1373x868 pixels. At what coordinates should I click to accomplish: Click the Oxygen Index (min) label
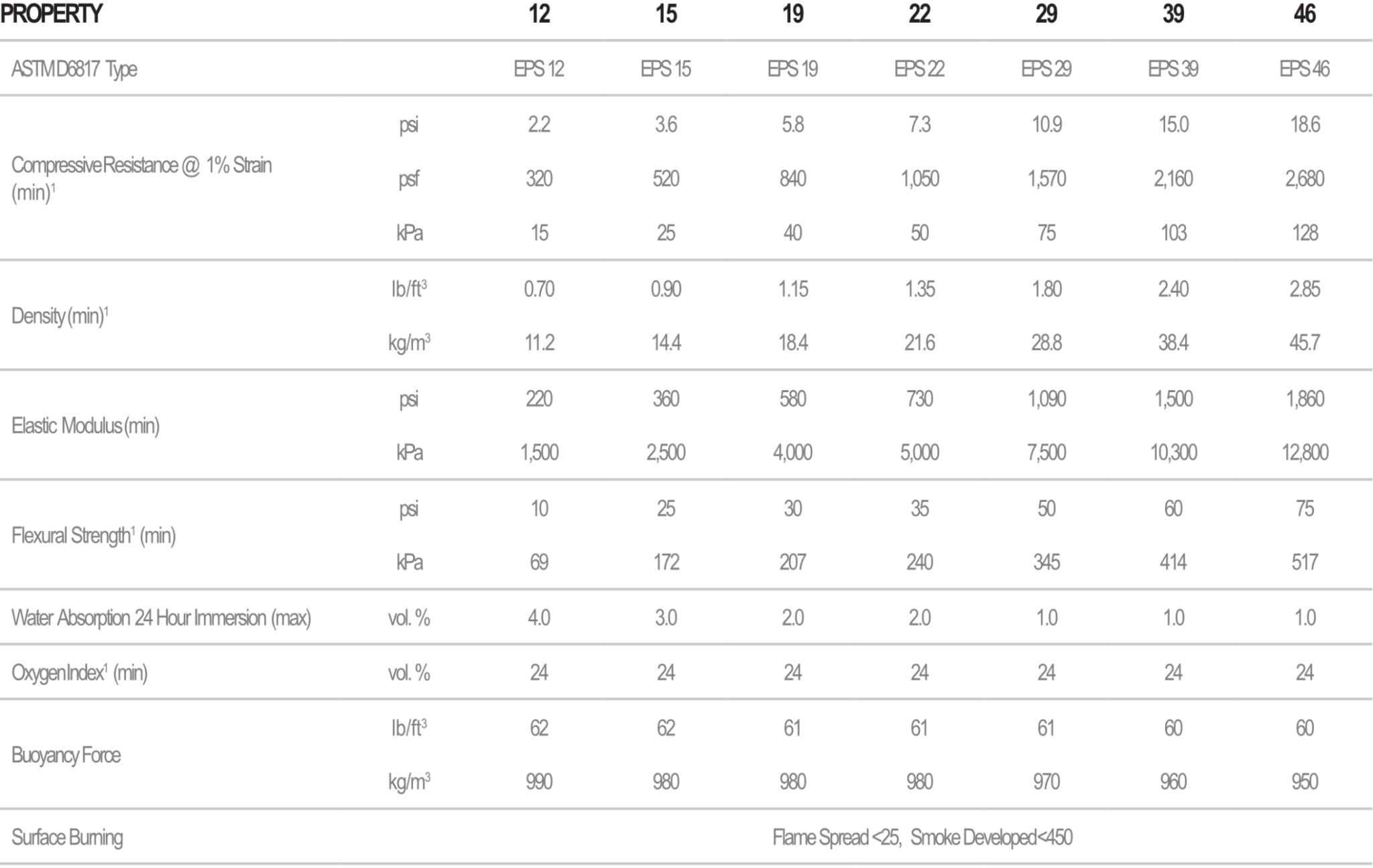[80, 672]
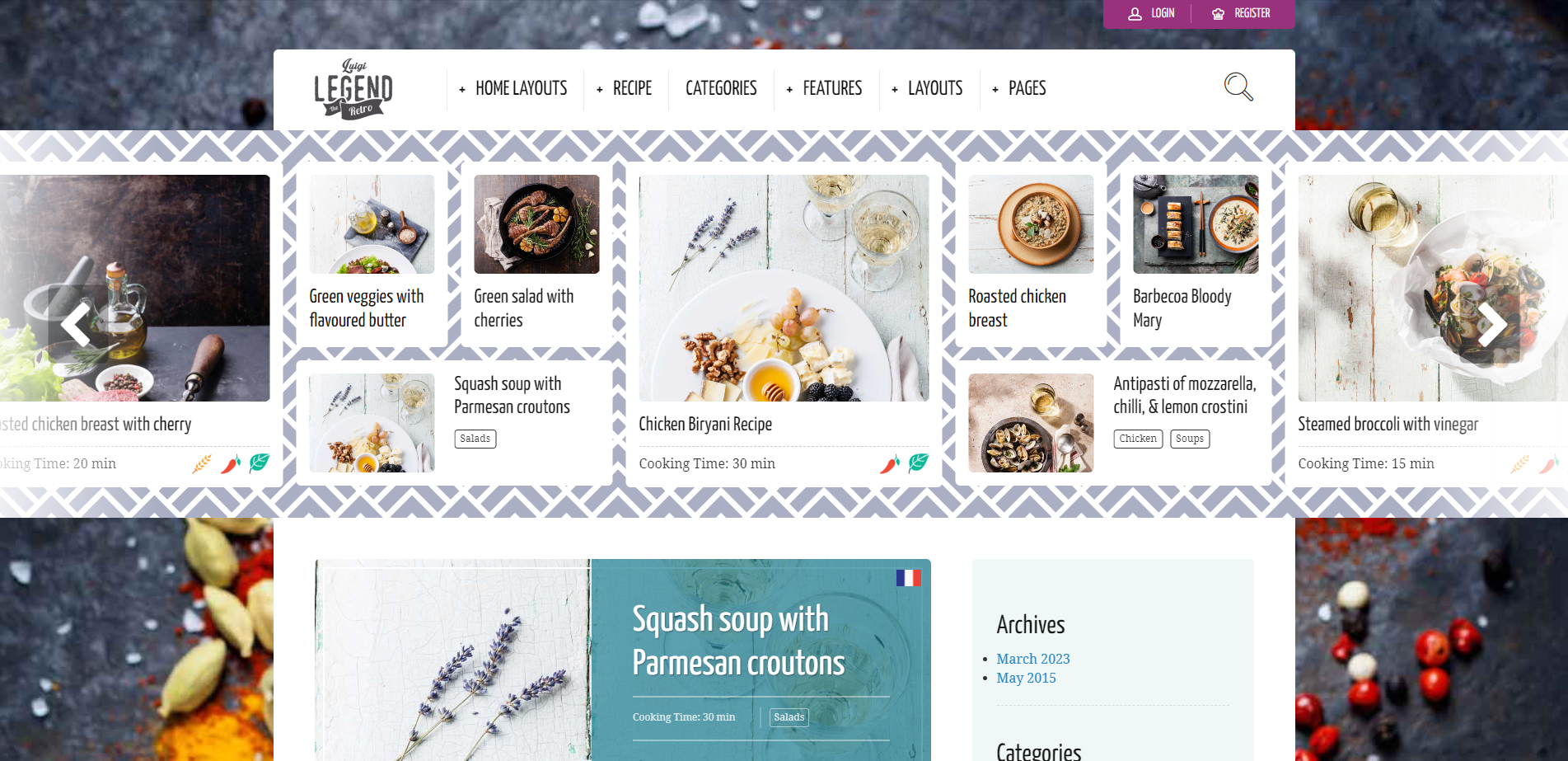Open the Barbecoa Bloody Mary thumbnail
Image resolution: width=1568 pixels, height=761 pixels.
pyautogui.click(x=1196, y=224)
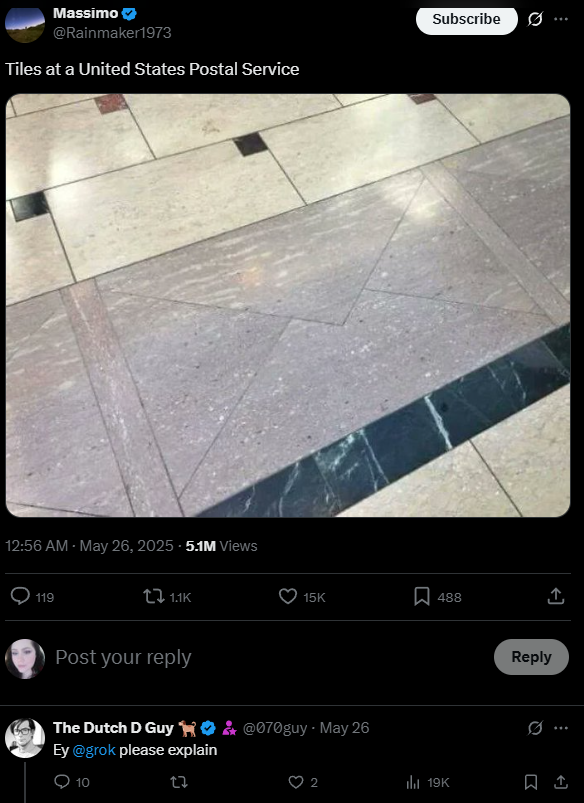Click the gray Reply button
584x803 pixels.
tap(531, 657)
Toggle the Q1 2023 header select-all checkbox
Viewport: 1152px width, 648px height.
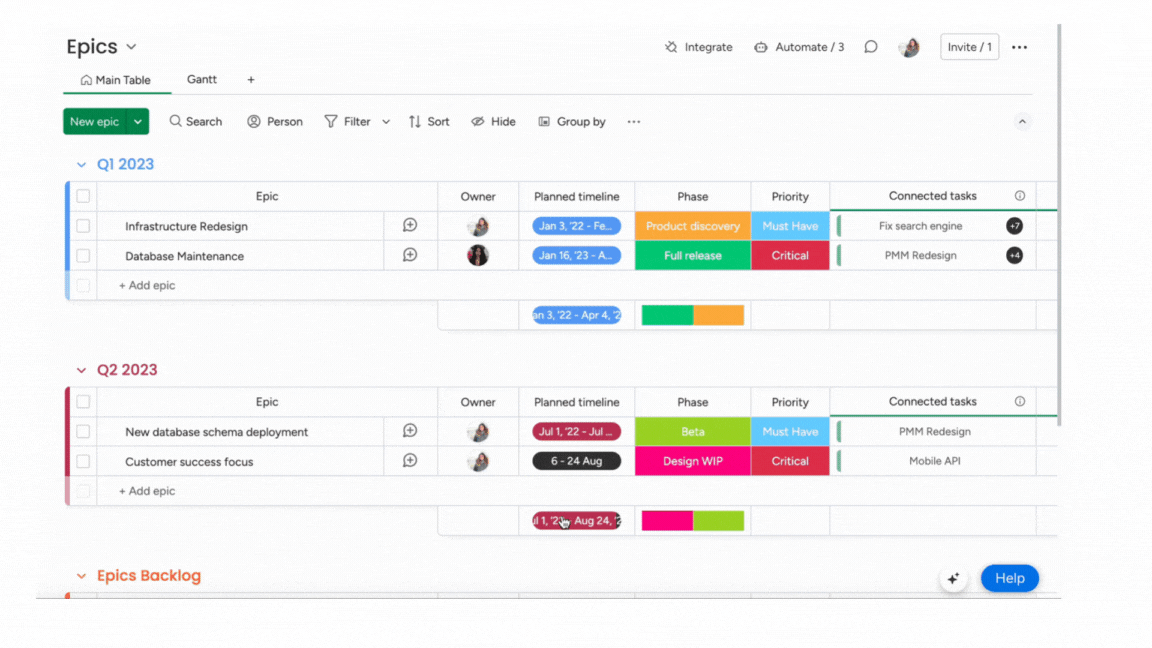click(83, 196)
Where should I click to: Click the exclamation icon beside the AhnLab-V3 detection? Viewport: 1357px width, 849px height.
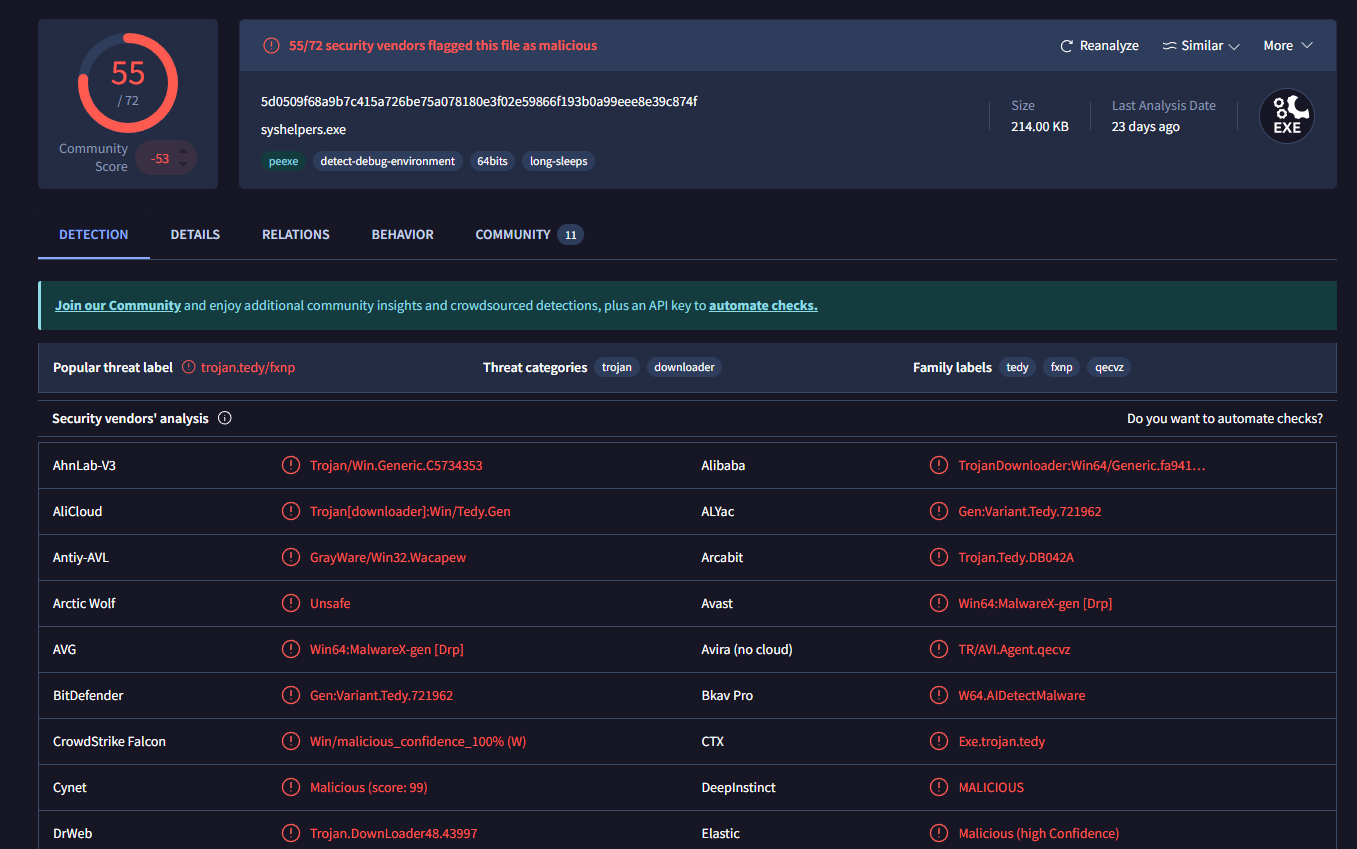pyautogui.click(x=290, y=465)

EXERCISE INSTRUCTIONS:
Give all the records above again with every "Viewport" changed to "Display area" and nothing else altered. Leave out the pictures.

RESPONSE BELOW:
1373x868 pixels. At what coordinates should I click to accomplish: Click the Oxygen Index (min) label
[80, 672]
Open the Barbecoa Bloody Mary thumbnail
Image resolution: width=1568 pixels, height=761 pixels.
pyautogui.click(x=1196, y=224)
Click the gray Reply button
584x803 pixels.
tap(531, 657)
Toggle the Q1 2023 header select-all checkbox
Display area: 1152px width, 648px height.
click(83, 196)
Where should I click to: Click the exclamation icon beside the AhnLab-V3 detection? Display area: 1357px width, 849px height.
pyautogui.click(x=290, y=465)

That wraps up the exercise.